Selon les recherches menées par La Presse, c'est un obscur protocole, connu sous l'acronyme RRLP (Radio Resource Location Services), ou encore sa version plus récente LPP (LTE Positioning Protocol), qui permet aux opérateurs de réseaux sans fil d'envoyer aux appareils qui y sont connectés une requête les forçant à dévoiler leur position.

Sans être en mesure de préciser la méthode utilisée, une porte-parole de Telus, Luiza Staniec, a confirmé à La Presse que l'entreprise disposait bien des capacités décrites par les policiers.

« On ne peut pas accéder à l'historique des emplacements GPS, mais on peut obtenir un emplacement précis à un moment donné. »

Il y a toutefois un bémol.
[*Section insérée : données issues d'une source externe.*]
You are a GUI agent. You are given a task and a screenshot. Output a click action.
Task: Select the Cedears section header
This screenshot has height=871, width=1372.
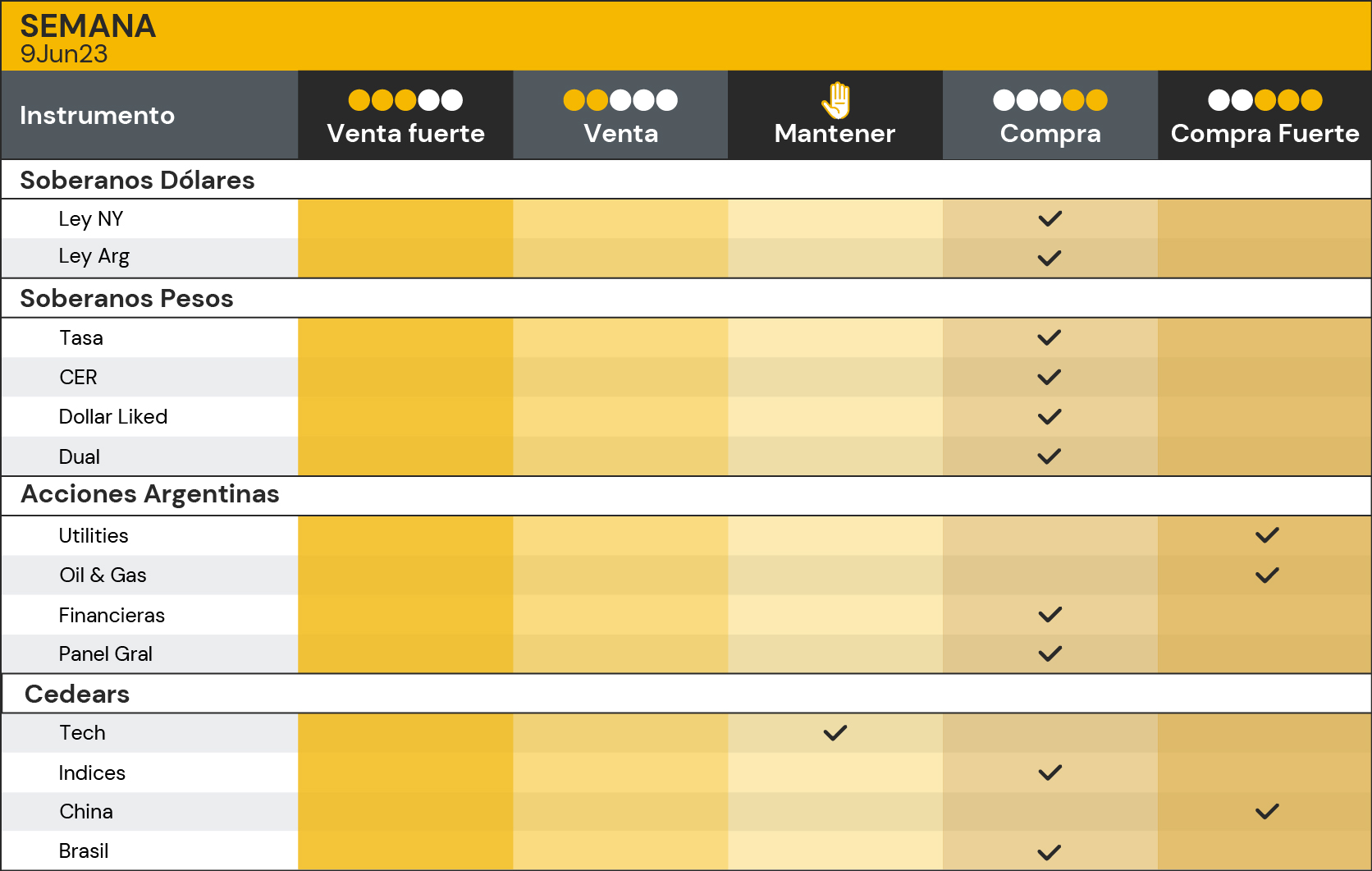click(686, 694)
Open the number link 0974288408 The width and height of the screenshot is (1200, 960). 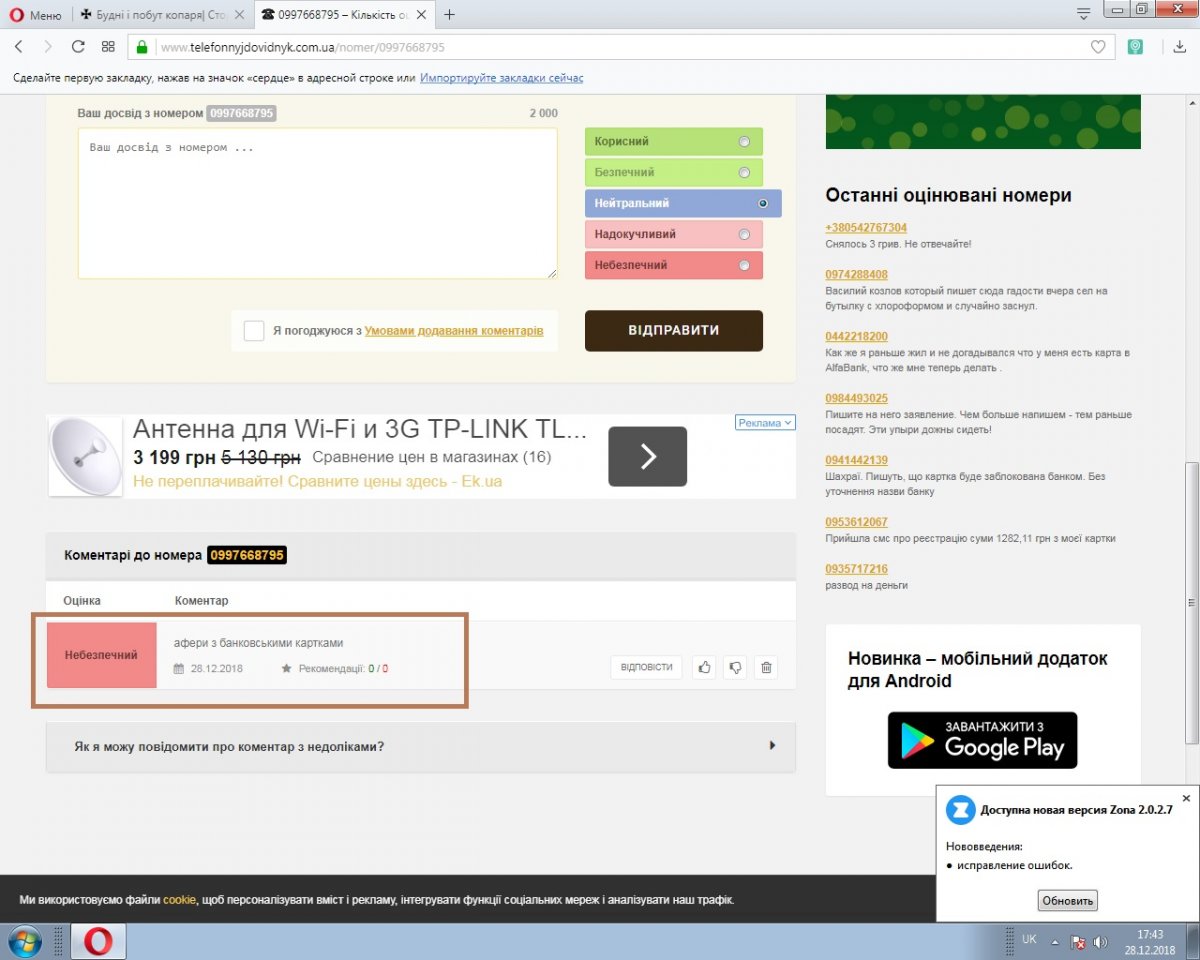click(856, 274)
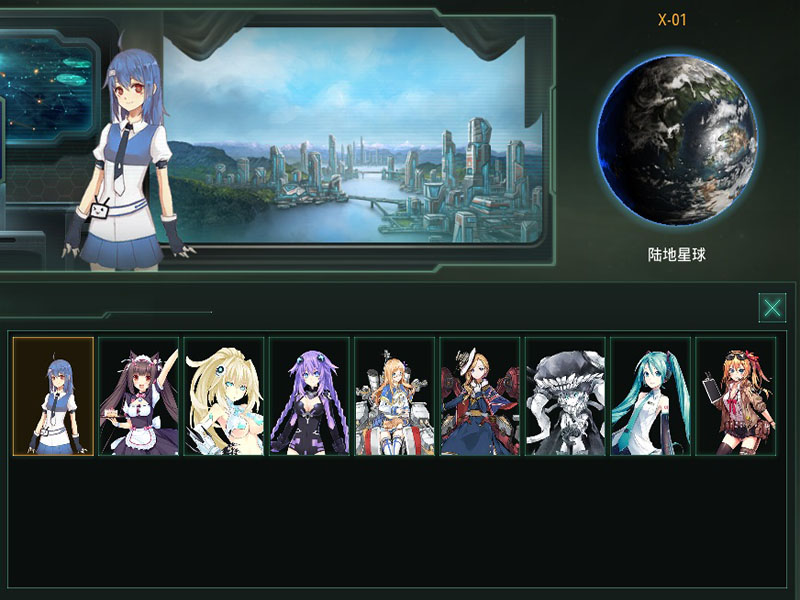Click the futuristic city landscape image
Image resolution: width=800 pixels, height=600 pixels.
click(352, 134)
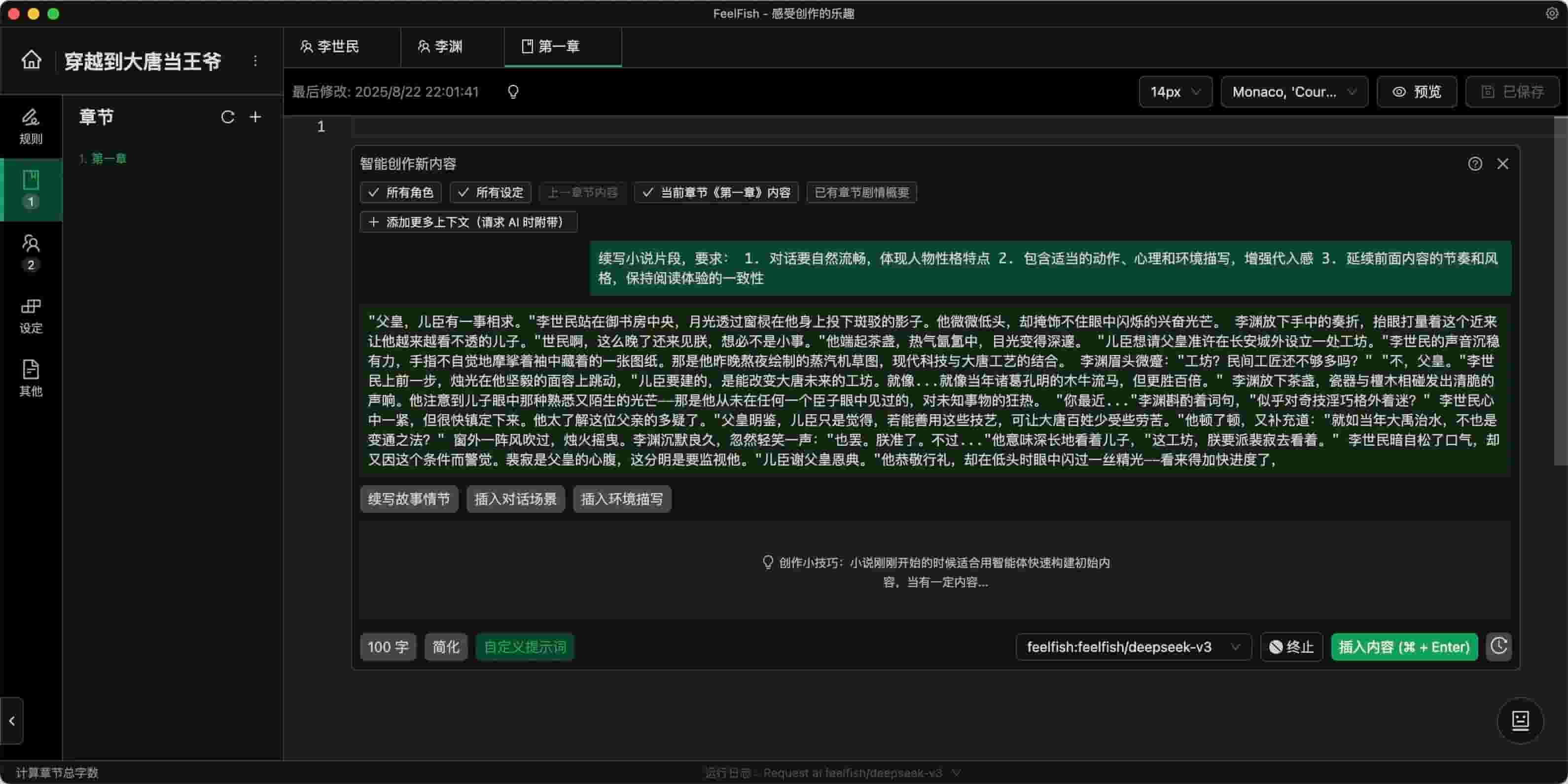Click the home icon in the sidebar header
Viewport: 1568px width, 784px height.
(x=31, y=60)
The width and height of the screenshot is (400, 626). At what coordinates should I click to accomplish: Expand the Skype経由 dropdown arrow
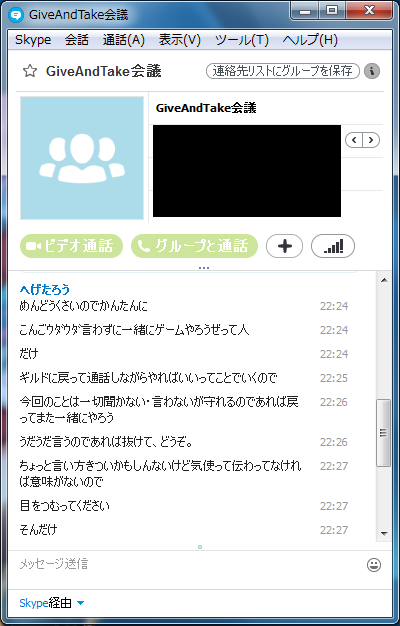(x=80, y=603)
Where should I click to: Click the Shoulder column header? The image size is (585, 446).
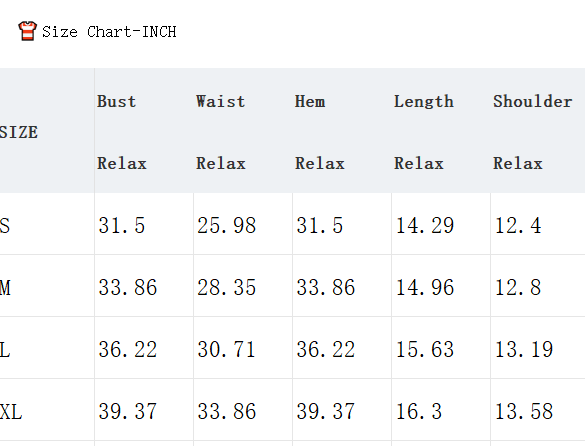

L'opérateur ne serait pas en mesure d'activer lui-même la puce GPS d'un téléphone intelligent. Celle-ci doit déjà être active parce qu'une application en fait usage, par exemple.

« La puce est activée par défaut dans la plupart des appareils », convient Mme Staniec.

Ces informations correspondent aux capacités annoncées des protocoles RRLP et LPP. Un document descriptif de ce dernier va toutefois plus loin. Il prévoit trois types de requêtes de localisation : le premier amorcé par le téléphone lui-même et les deux autres lancés par le réseau.

Dans cette deuxième catégorie, le premier type de requêtes (Mobile Terminated Location Request ou MT-LR) peut être bloqué par l'utilisateur si celui-ci configure adéquatement les réglages de confidentialité de son appareil.

Le second (Network Induced Location Request ou NI-LR) n'est pas touché par les réglages de confidentialité de l'usager, annonce-t-on.

Aucun des trois grands opérateurs de réseaux mobiles canadiens (Bell, Rogers et Telus) n'a voulu répondre avec précision à nos questions sur le sujet, notamment pour déterminer si ces requêtes fonctionnaient avec tous les appareils.

La documentation disponible en ligne sur les protocoles RRLP et LPP laissent croire qu'ils font partie intégrante des normes du sans-fil actuelles, ce qui laisserait croire que tous les appareils sont en mesure d'y répondre.

Un expert en réseaux mobiles, qui n'a pas voulu être identifié, apporte toutefois un bémol.

« Tout ce que je peux voir, c'est que ce sont des fonctionnalités qui sont dans le standard. Après, est-ce qu'elles ont été intégrées par chaque manufacturier, je ne le sais pas. »

Contactée par La Presse, Apple a nié que cette opération soit possible avec ses appareils iPhone, du moins depuis l'introduction d'iOS 7, en septembre 2013. Un internaute avait déjà publié, cette année-là, une expérience réussie avec un iPhone 5, sans préciser la version d'iOS employée.

Pour le 911

C'est pour faciliter le travail des opérateurs de centres d'appels d'urgence de type « 911 » qu'ont été développés les protocoles RRLP ou LLP. Selon Apple, un appel au 911 déclenché par l'utilisateur lui-même est d'ailleurs le seul moment où son appareil transmettra au réseau une position géographique précise. Cette position est déterminée en combinant des informations provenant des antennes mobiles, des réseaux WiFi et des appareils Bluetooth à proximité, ainsi que de la puce GPS. L'information fournie aux policiers, que ce soit volontairement ou non, ne provient donc pas uniquement du capteur GPS.